The FdxB structure has a βαββαβ fold with the β-grasp/ubiquitin-like fold motif as found in regular eukaryal and bacterial [2Fe-2S] ferredoxins (e.g. 1i7h, 1cje, 1e9m). FdxB is folded into an (α+β) core fold domain and an extended C-terminal tail. In the lattice FdxB was found to be homo-dimeric, displaying the isologous association of the extended C-terminal tail from each protomer. Each protomer binds a [2Fe-2S] cluster that is coordinated by four terminal cysteine sulfur atoms, where the outermost iron (Fe1) near the protein surface is coordinated by Cys41S and Cys47S and the innermost iron (Fe2) by Cys50S and Cys86S. In the dimeric structure, two [2Fe-2S] clusters are separated at the closest iron-to-iron (Fe1-Fe1) distance of 25 A, suggesting that a rapid interprotomer electron transfer between them would be unlikely to occur. In the place of the consensus free cysteine usually present near the [2Fe-2S] cluster of ISC-like ferredoxins, FdxB has the Lys45 side chain which forms a salt-bridge interaction with Asp65 Oδ2. Thus, the overall FdxB structural features argue for its primarily electron transfer role in the cognate ISC system, rather than the direct catalytic function.

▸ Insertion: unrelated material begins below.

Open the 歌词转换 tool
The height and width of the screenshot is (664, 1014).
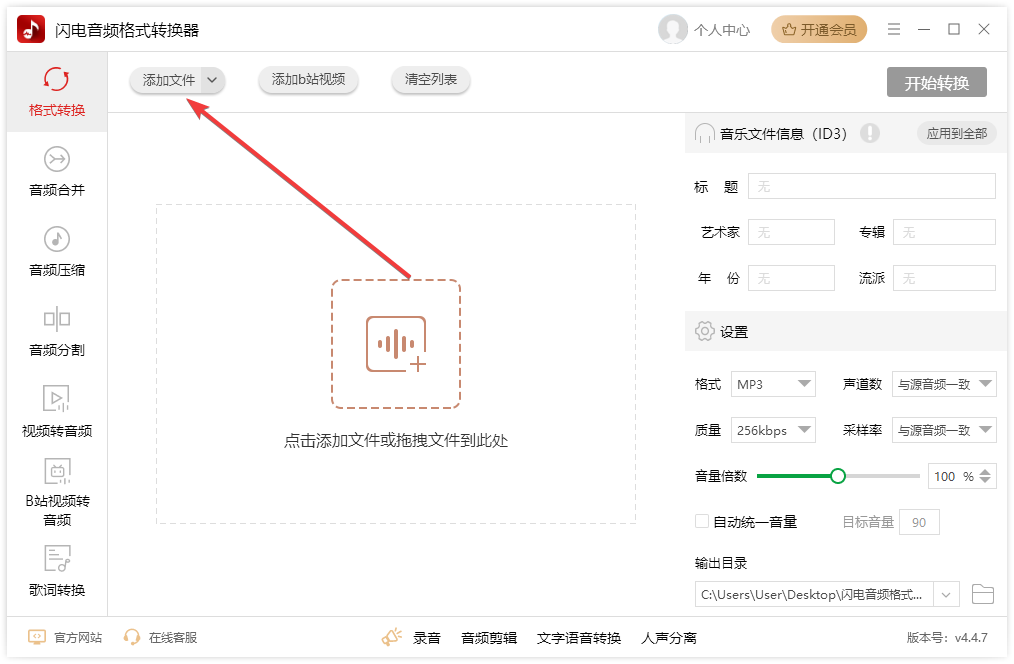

With the molecular structural frame determined from the FdxB structure, our electron-nuclear double resonance (ENDOR) analysis has allowed to determine the average g_max direction of the reduced FdxB, which is skewed, pointing roughly towards Cys50 Cα and forming an angle of about 27.3 (±4) degrees with the normal of the [2Fe-2S] plane, while the g_int- and g_min-directions are distributed in a plane tilted toward the cluster plane (see image below).

Skewed orientations of the g_max component (red) with respect to the molecular frame of the [2Fe–2S] cluster of FdxB.

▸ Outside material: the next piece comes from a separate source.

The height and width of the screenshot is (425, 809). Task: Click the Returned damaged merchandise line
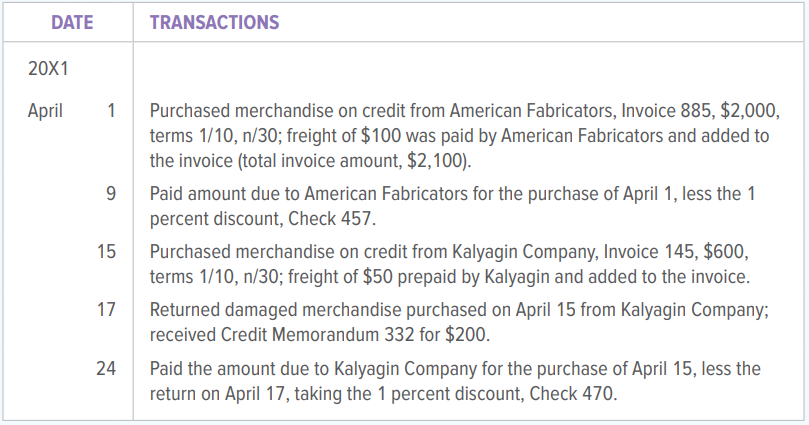[459, 310]
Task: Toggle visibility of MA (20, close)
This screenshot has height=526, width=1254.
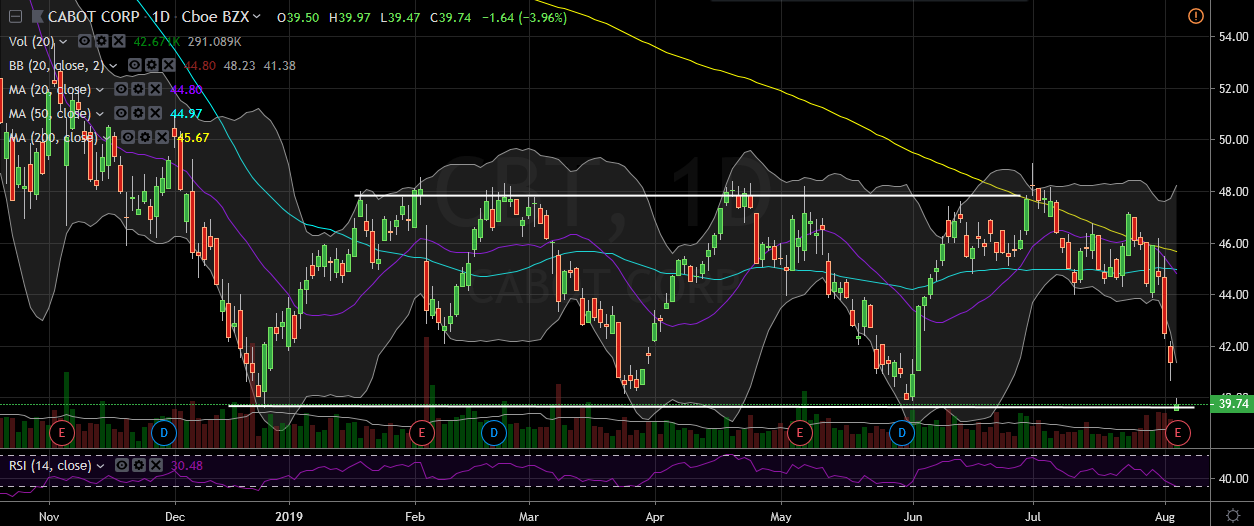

The site of reduced iron in the reduced FdxB is the outermost Fe1 site with the low negative spin density, while the innermost Fe2 site with the high positive spin population is the non-reducible iron retaining the Fe3+-valence of a reduced cluster. From a structural point of view, the larger number of polarized (or polarizable) bonds (NH, OH) and the extended hydrogen bonding network around Fe1 in FdxB may be the crucial factor favoring the accommodation of the reducing electron at the outermost Fe1 site. These results suggest a significant distortion of the electronic structure of the reduced [2Fe-2S] cluster under the influence of the protein environment around each iron site in general.

PDB reference: Crystal structure of the ISC-like [2Fe-2S] ferredoxin (FdxB) from Pseudomonas putida JCM 20004, 3ah7.